▶ **WORK INSTRUCTION**
Could you copy every line of the data that contains "Given"?
PROVIDED INFORMATION Start Marker
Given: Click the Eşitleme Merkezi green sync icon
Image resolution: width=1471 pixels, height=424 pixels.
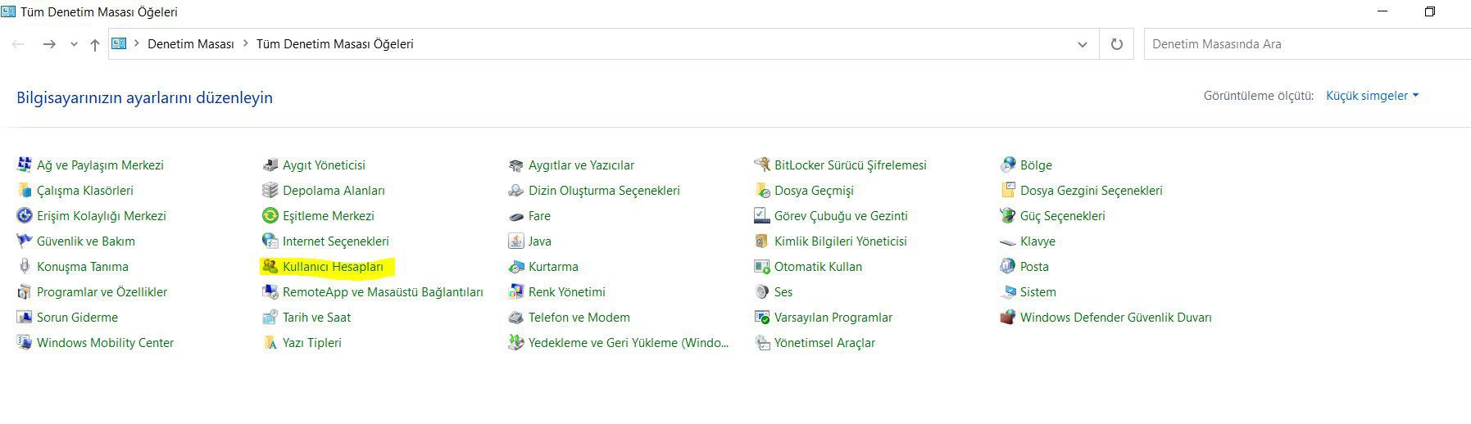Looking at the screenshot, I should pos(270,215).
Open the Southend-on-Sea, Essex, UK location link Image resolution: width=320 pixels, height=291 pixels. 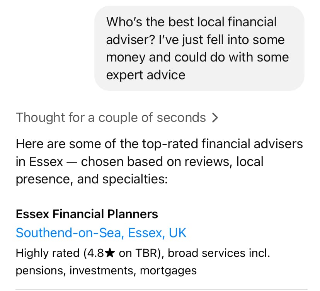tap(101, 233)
PROVIDED INFORMATION End Marker
PROVIDED INFORMATION Start Marker
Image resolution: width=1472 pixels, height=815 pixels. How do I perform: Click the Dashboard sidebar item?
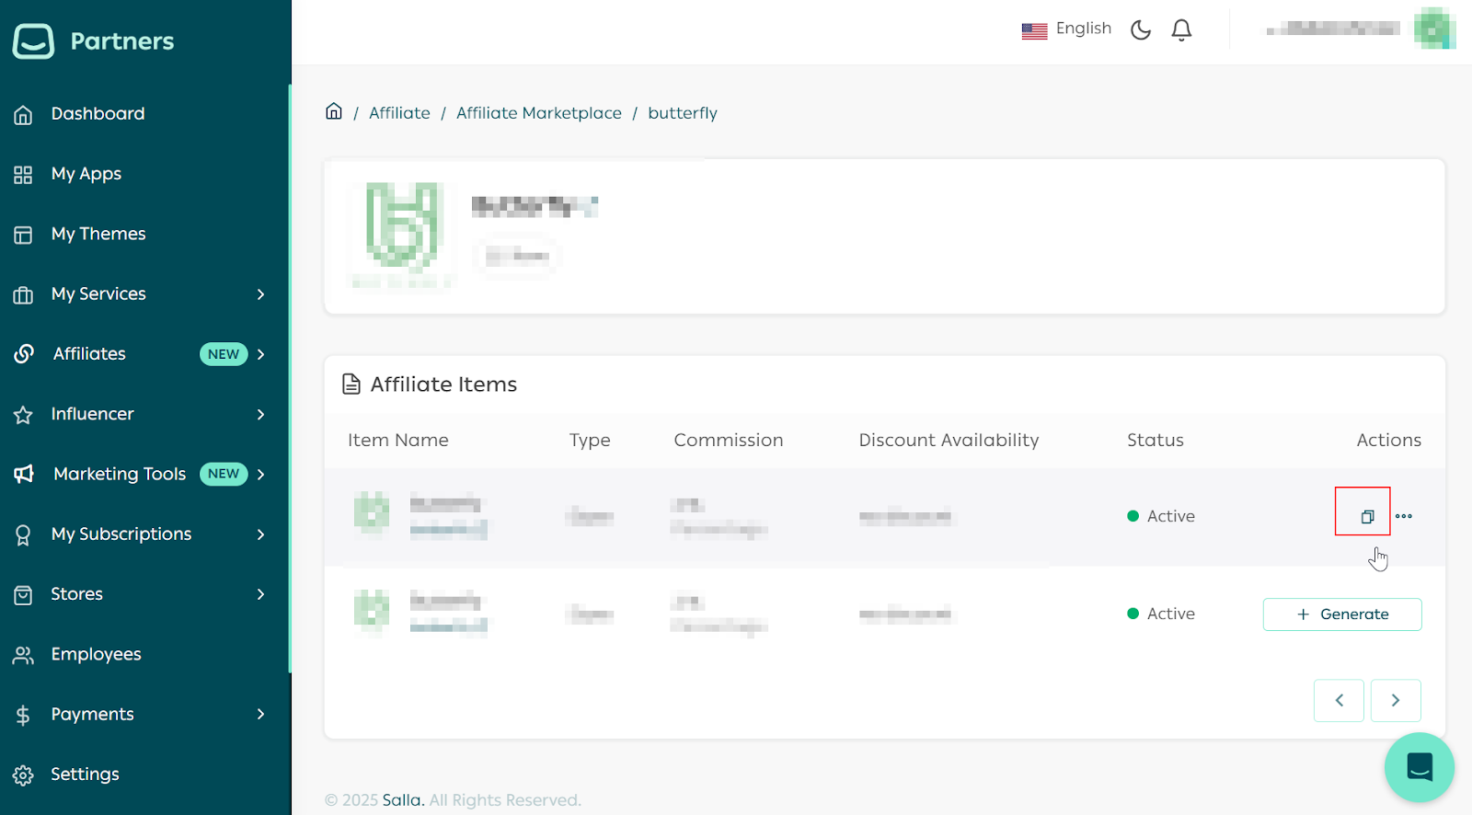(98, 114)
PROVIDED INFORMATION End Marker
PROVIDED INFORMATION Start Marker
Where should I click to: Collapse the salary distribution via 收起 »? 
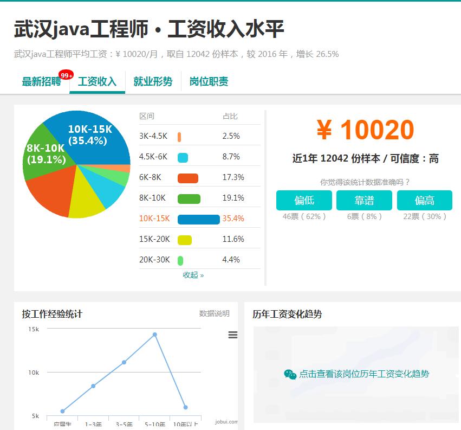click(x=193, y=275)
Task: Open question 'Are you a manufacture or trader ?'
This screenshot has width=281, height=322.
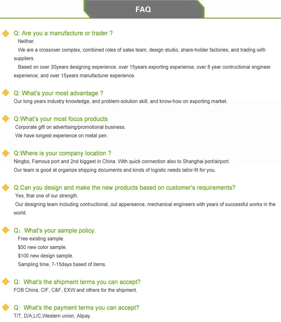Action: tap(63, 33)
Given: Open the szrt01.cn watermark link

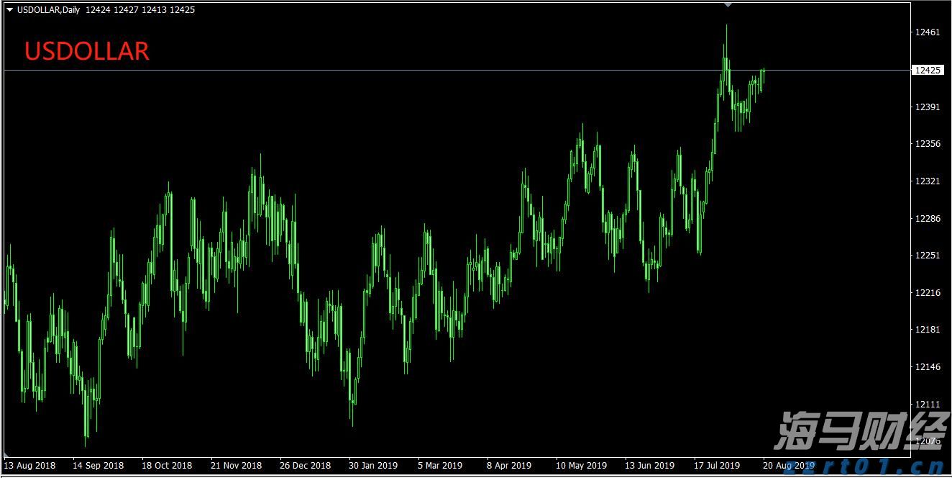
PROVIDED INFORMATION End Marker
▶ **TASK RESPONSE**
Given: Click the Eşitleme Merkezi green sync icon
Given: Open the szrt01.cn watermark link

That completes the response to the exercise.